OOF2: The Manual

2.3. Materials

The physical characteristics of an OOF2 Microstructure are contained in one or more Material objects. Materials are created by assembling lists of Property objects, and are assigned to Microstructure pixels in the Materials Page.

2.3.1. Properties

Properties come in a variety of categories. Most, such as Elasticity or ThermalExpansion represents terms in constitutive equations. Others, such as Orientation, modify those terms, and at least one, Color, serves only a decorative function.

All of the Properties predefined in OOF2 are listed by category in Section 6.4.1 in Chapter 6. Chapter 7 explains how to add new Properties.

Many Properties have subcategories. For example, Elasticity is divided into Isotropic and Anisotropic, and Anisotropic is further divided into Cubic and all the other crystal symmetries. Generally, a Material may contain only one Property from each category. Some categories of Properties make sense only if a property of another category is defined in the same Material -- for example, it's an error to include a Cubic elasticity without also including an Orientation. OOF2 will notify you of badly formed Materials when you solve a Mesh.

When OOF2 starts, it creates a single unnamed instance of each type of Property. New instances may be created by copying a Property and giving it a name. Both named and unnamed Properties may be used in Materials. The commands in the OOF.Property.Parametrize menu set the parameters (e.g, Young's modulus, conductivity, or color) for Properties. Parameters may be set in either named or unnamed Properties.

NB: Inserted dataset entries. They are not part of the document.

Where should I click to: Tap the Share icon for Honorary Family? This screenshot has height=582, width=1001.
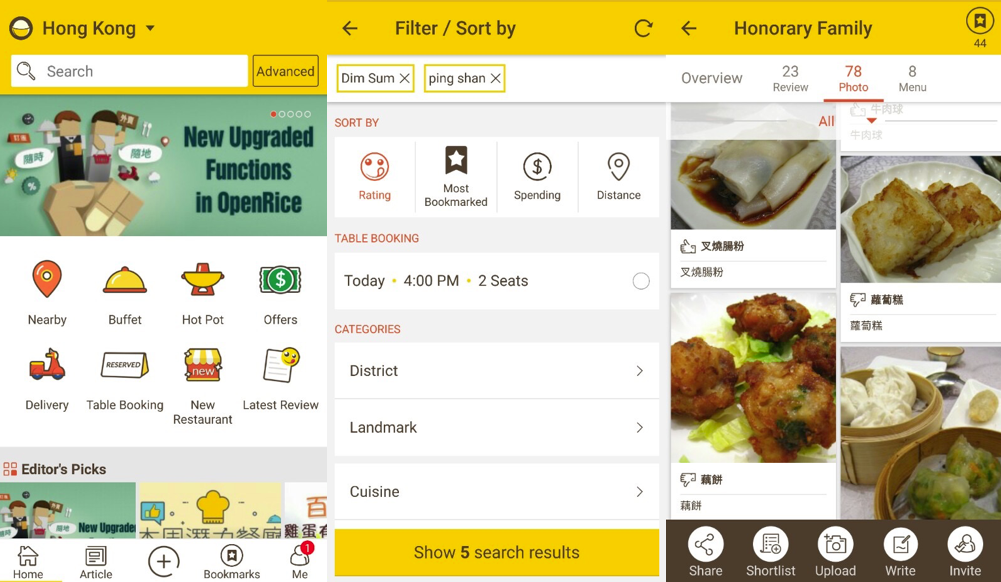(705, 544)
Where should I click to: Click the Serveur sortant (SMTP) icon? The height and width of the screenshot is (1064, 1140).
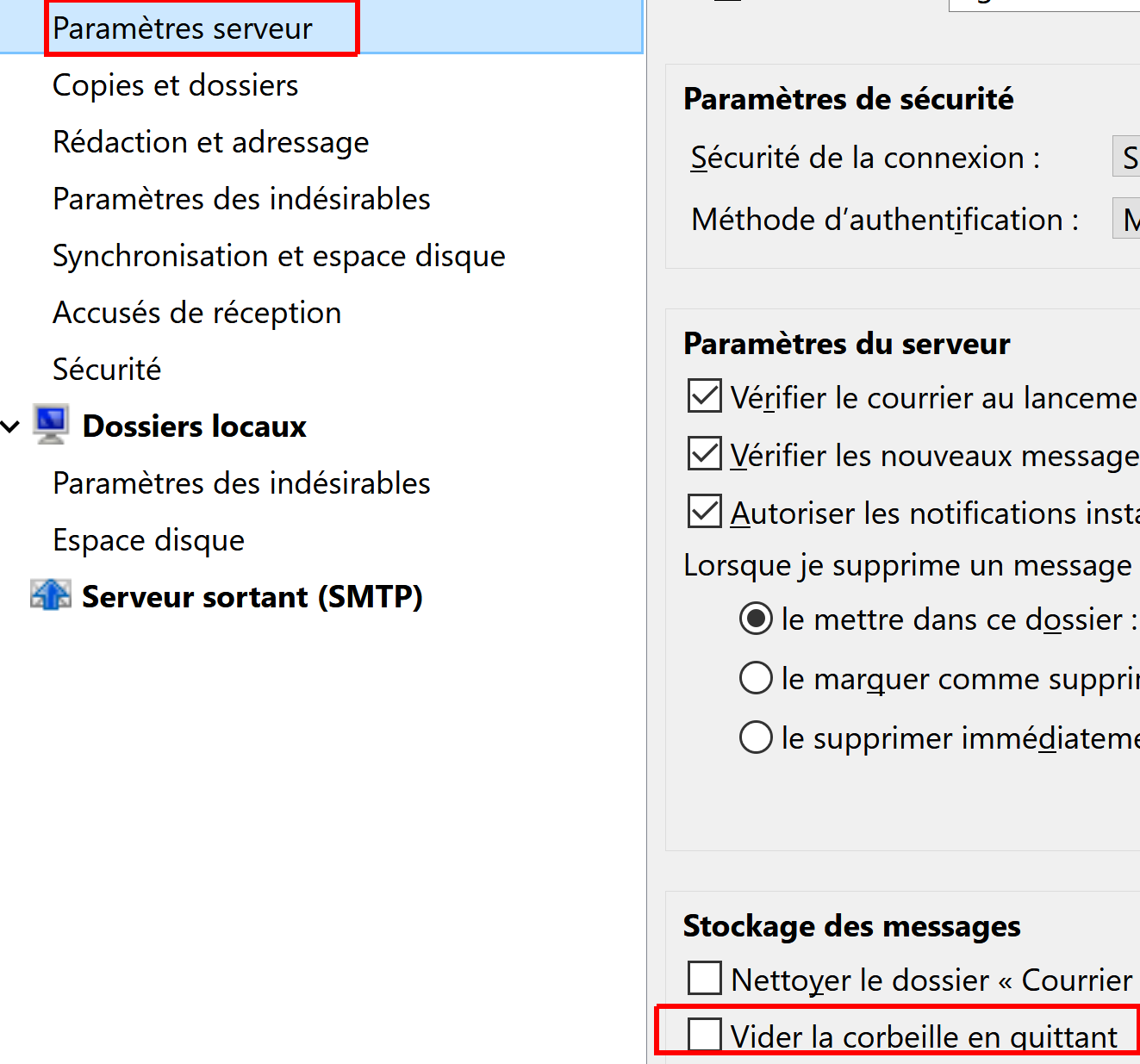point(51,595)
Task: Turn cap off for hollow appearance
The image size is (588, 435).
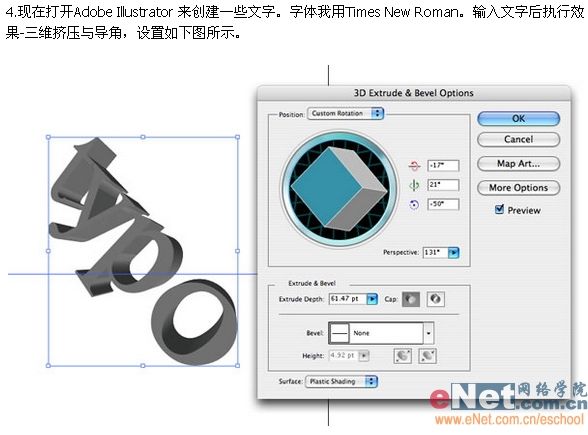Action: (x=435, y=299)
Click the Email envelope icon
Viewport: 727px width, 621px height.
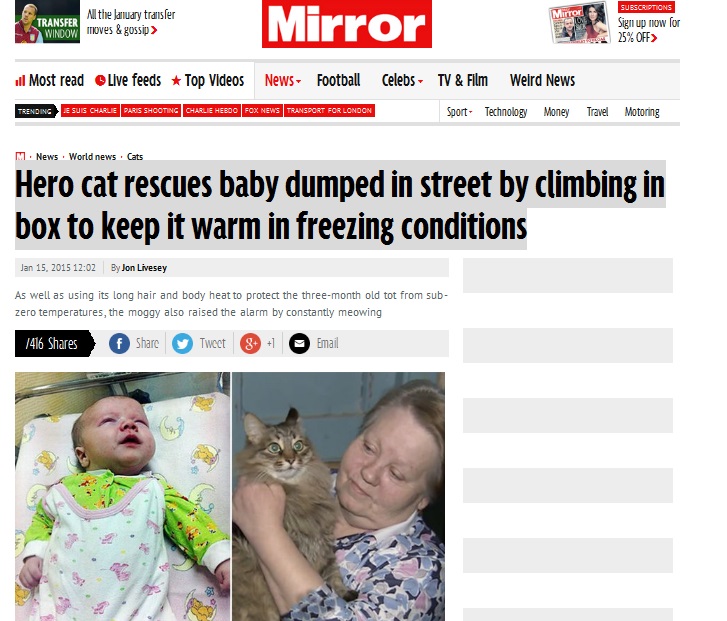300,344
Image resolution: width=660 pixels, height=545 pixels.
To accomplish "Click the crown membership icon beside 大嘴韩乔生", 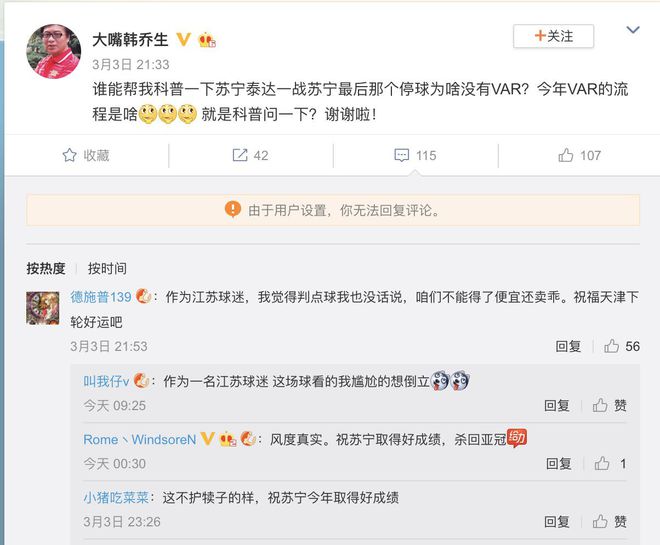I will pyautogui.click(x=207, y=40).
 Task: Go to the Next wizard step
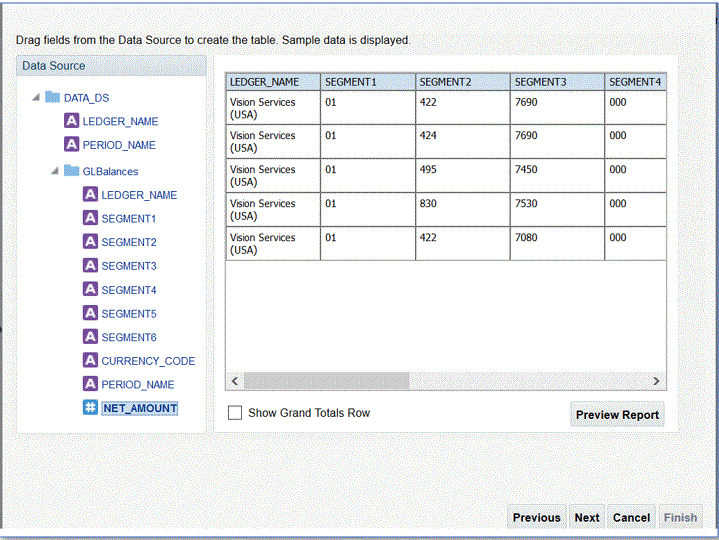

Properties are arranged in a hierarchical tree structure, which is shown in the Property pane of the Materials task page. The path to a Property is a colon separated list of the names of the levels of the tree leading to the Property. For example, the path to cubic elasiticity is 'Mechanical:Elasticity:Anisotropic:Cubic'. The path to a named property is created by appending the name to the path to its unnamed version: 'Mechanical:Elasticity:Anisotropic:Cubic:salt' is a cubic elasticity Property named salt. Most commands that work on Properties in scripts refer to them by their paths. The exceptions are the OOF.Property.Parametrize and OOF.LoadData.Property menus, which instead embed the Property name in the name of the command. That is, the command to parametrize a cubic elastic property is OOF.Property.Parametrize.Mechanical.Elasticity.Anisotropic.Cubic, and the command to parametrize a cubic elastic property named salt is OOF.Property.Parametrize.Mechanical.Elasticity.Anisotropic.Cubic.salt. (Fortunately, the user rarely has to type these names in full.) The arguments for the named and unnamed forms are the same, and are listed in the documentation under OOF.Property.Parametrize.

2.3.2. Orientations

Many Properties are anisotropic: their values depend on the orientation of the crystalline axes. In OOF2, although the calculations are two dimensional, crystalline orientations are full three dimensional rotations. They can be specified in a number of ways as subclasses of the Orientation class.

Any Material that contains an anisotropic Property must also contain either an Orientation Property or an OrientationMap Property. The difference betweeen them is that an Orientation Property has an argument which specifies the orientation, whereas an OrientationMap Property gets the orientation from the Microstructure's Orientation Map. The existence of the Orientation Map in a Microstructure does not automatically imply that the Microstructure's Materials will derive their orientations from it. The OrientationMap Property must also be present. This allows some Materials to get their orientations from the map while others do not.